Terminally ill man denied free care again 'for applying too early'
- 16 August 2014
- From the section Glasgow & West Scotland
A terminally ill man who was told he wasn't close enough to death to qualify for free personal care has been refused support for a second time.
Andy Masterton, who is in the final stages of motor neurone disease, was told by East Ayrshire Council that he applied too early for the benefit.
The council says the benefit is only for people who are four weeks from death at the point they are referred.
Only over-65s are currently entitled to free help with washing and dressing.
Guidance from the Council of Scottish Local Authorities (Cosla) recommends that people under 65 should be given free personal care if they have a terminal illness.
Mr Masterton is bedridden but is still being refused the benefit.
His wife Marjorie said the council had compounded its earlier benefit rejection with the latest ruling.
She said: "The position with East Ayrshire appears to be worse.
"They claim their 'four week' rule for free personal care only applies to people with this prognosis at the point of referral.
"I have invited their social work staff to see for themselves how ill Andy is, seeing as they do not seem keen to accept advice from medical professionals, but they prefer to hide behind council policy."
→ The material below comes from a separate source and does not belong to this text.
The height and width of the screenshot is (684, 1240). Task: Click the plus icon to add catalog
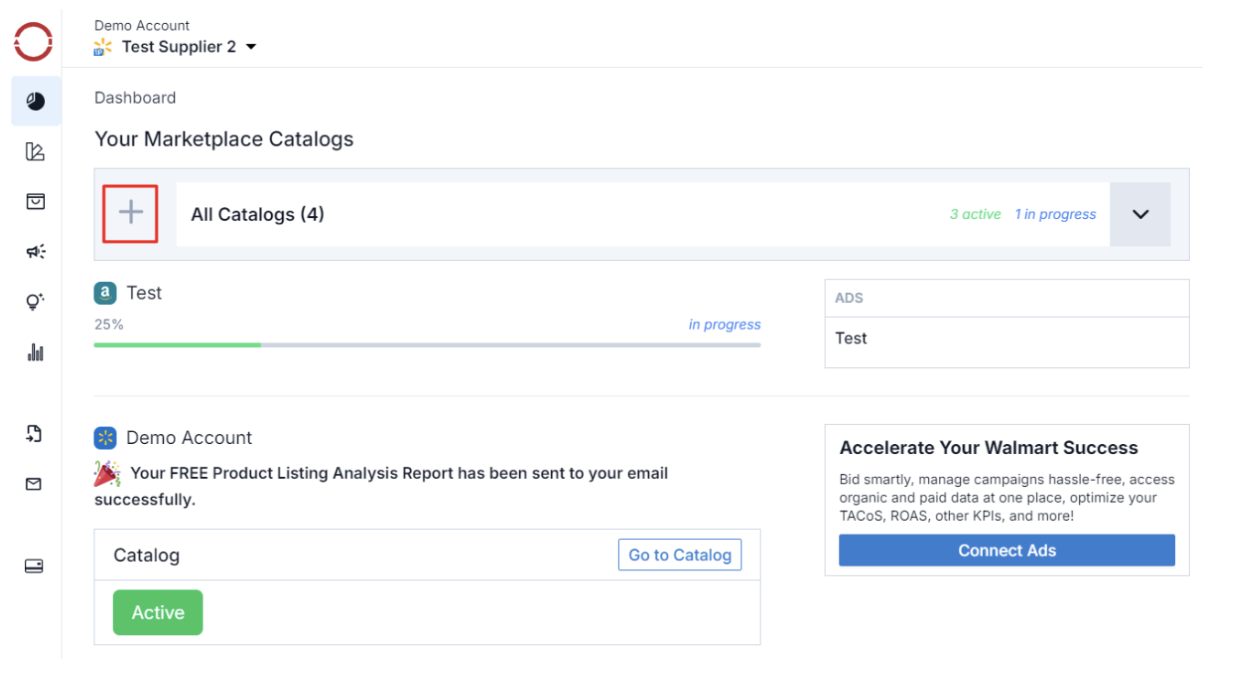131,213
An email to the Mastertons from the council's acting head of service, Helen McGee, says personal care only applies "where at the point of referral for personal care and support, a person is in the end stages of their illness"
It adds: "At the time your husband was referred for and received personal care support (7th November 2013), which is now over 9 months, whilst he had a diagnosis of MND, which is a progressive illness, he was not requiring end-of-life care as defined in our policy."
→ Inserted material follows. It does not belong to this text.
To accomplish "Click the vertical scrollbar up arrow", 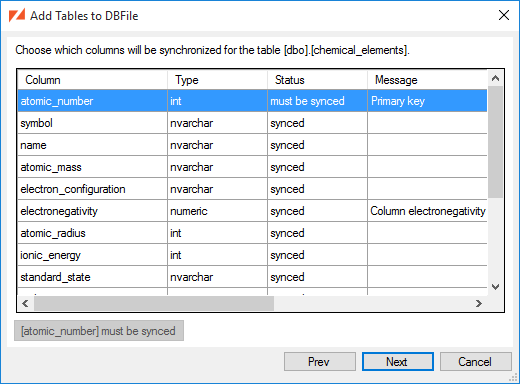I will 495,78.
The email says that the council will review its position on receipt of guidance from the Scottish government on the definition of a "terminal illness" and adds that this is a more "honest and transparent position" than many other councils.
Earlier this year the motor neurone disease charity, MND Scotland, criticised the variety of ways councils interpret Cosla's guidance.
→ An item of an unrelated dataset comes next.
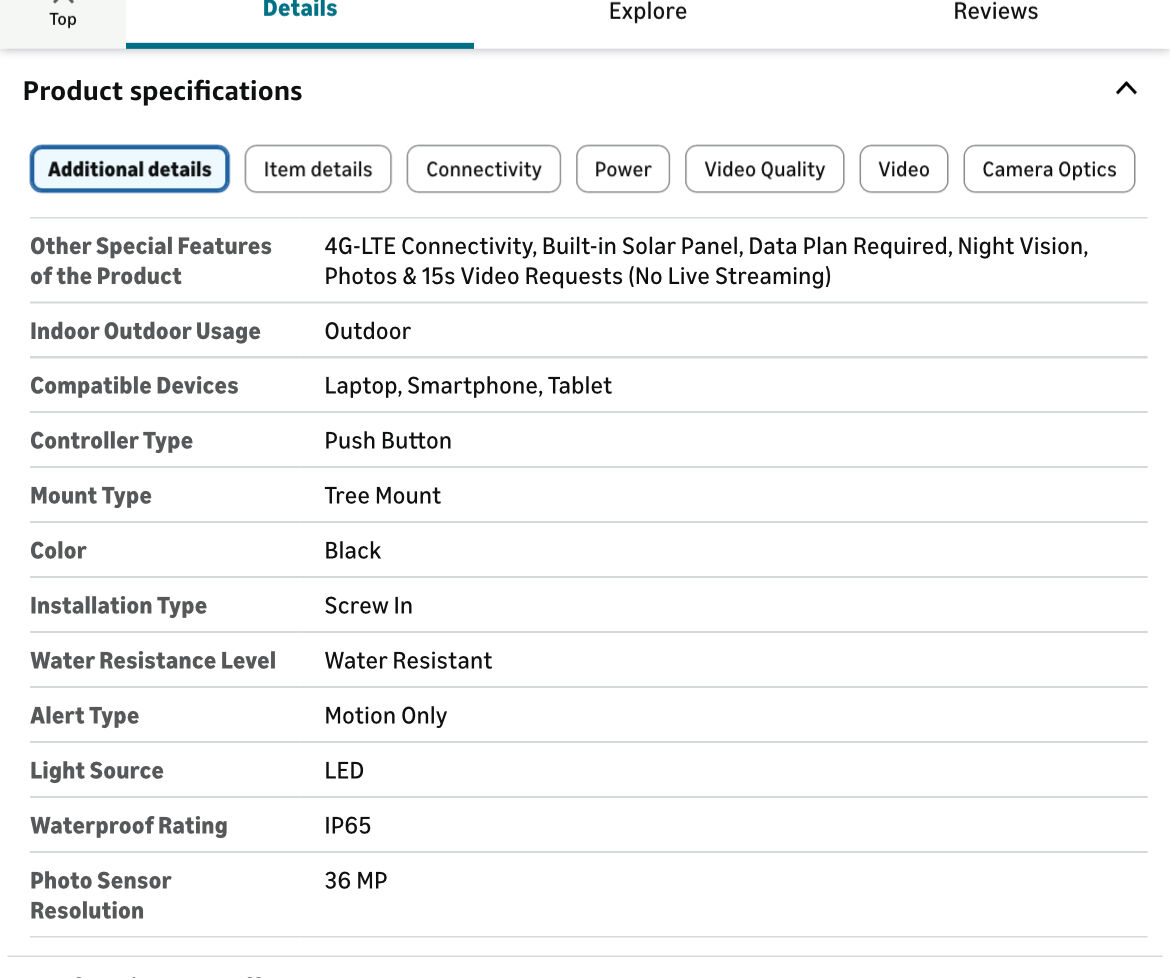Click the Tree Mount value

(383, 496)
The charity's chief executive Craig Stockton said: "It is deeply concerning that despite a clear statement from the health minister that people under 65 with a terminal illness, such as MND, should not be charged for personal care, East Ayrshire Council has chosen to stick with its policy and continue to pursue this family for payment.
"We urge East Ayrshire council to reconsider its position."
The health secretary Alex Neil pledged to use powers to tackle the problem if it was not sorted out voluntarily.
In a statement, East Ayrshire Council said it only waives charges when someone has requested end-of-life care.
"We have not acceded to this request as at the time of referral it was not for end-of-life care," said Eddie Fraser, director of East Ayrshire health and social care partnership.
"East Ayrshire council's charging framework aims to be fair to everyone receiving services and do this within the legislative framework.
"We do not, and never have applied charges when a person is referred for end-of-life care. In respect of Mr Masterton, our officers have applied charges correctly within our own local approved framework."
The statement added that the council could reduce charges if someone was in financial hardship, and would "make arrangements" to review the position given the family's change in circumstances.
Health Secretary Alex Neil said: "I have made it very clear local authorities should not charge terminally ill people for their care.
"We're working with Cosla to update guidance so all authorities apply a consistent and compassionate definition of terminal illness. If local authorities do not have this in place by April we will take the necessary legislative action to compel that consistency.
"In the meantime, Scottish government officials have contacted East Ayrshire Council to reinforce the position on charging and highlight Mr Masterton's case."